The effects of this investment in import-substitution will take years to make themselves felt. In the meantime, between the short-run of financial crisis, which threatened in the spring of 2022, and the long-run of stagnation that now awaits Russia, there is the middle ground of medium-term macroeconomic management. And this is where the politics will center in the coming year. In this balancing act two things are crucial. First, Russia must manage the bottlenecks imposed by sanctions. This is crucial to avoid sudden stoppages on the supply side. Second, it must ensure that aggregate demand continues to bubble along. In the face of increasingly serious energy sanctions that will be a tougher ask in 2023 than in 2022. But it will not be only a technical problem. It will also be a severe test of the coherence of the economic policy establishment in Moscow.

So far the truce between the war economists and the conservative advocates of continuity as personified by Nabiullina has held. It will be interesting to see whether that no doubt tense arrangement can continue into 2023. As in the West it will be fought out over technical questions such as inflation expectations and rate hikes.

Under its most recent outlook last October, the central bank anticipated its benchmark will average 6.5%-8.5% this year, meaning both hikes and cuts are possible. Economists unanimously predict that on Friday the key rate will stay at 7.5% for the third time in a row. 

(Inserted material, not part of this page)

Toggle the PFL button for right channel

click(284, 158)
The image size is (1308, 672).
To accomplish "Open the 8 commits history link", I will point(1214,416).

Russian Inflation Expectations Still Elevated | Central bank has warned that price risks remain despite slowdown

As the Economistsputs it:

However much the Russian economy is forced to cannibalise itself into a more primitive wartime outfit, its governing class understands there is no turning back, at least while Mr Putin is around. It heard the president declare in December that there would be “no limits” to the resources available for the armed forces. That means cuts elsewhere. Health and education spending will be reduced, suggests Ms Zubarevich. Russia’s sovereign-wealth fund, which stands at 10.4trn roubles, or 7.8% of gdp, can be drawn on. “The worse things get, the more necessary war will become,” says one former mandarin.

Will the compromise between the war party and the technocrats be to crush civilian public spending. Or will the budget simply expand? There will be those who ask where the money is to come from?

If Russia is really shifting on to a war footing it is, as far as domestic spending is concerned, an irrelevant question. There is no need to pilfer national welfare funds, other than as a matter of accounting. In a closed financial system, the answer lies with the central bank. But will the central bank play along?

Under the cover of technical argument, huge tensions are tearing at a regime that is caught within a trap of its own making.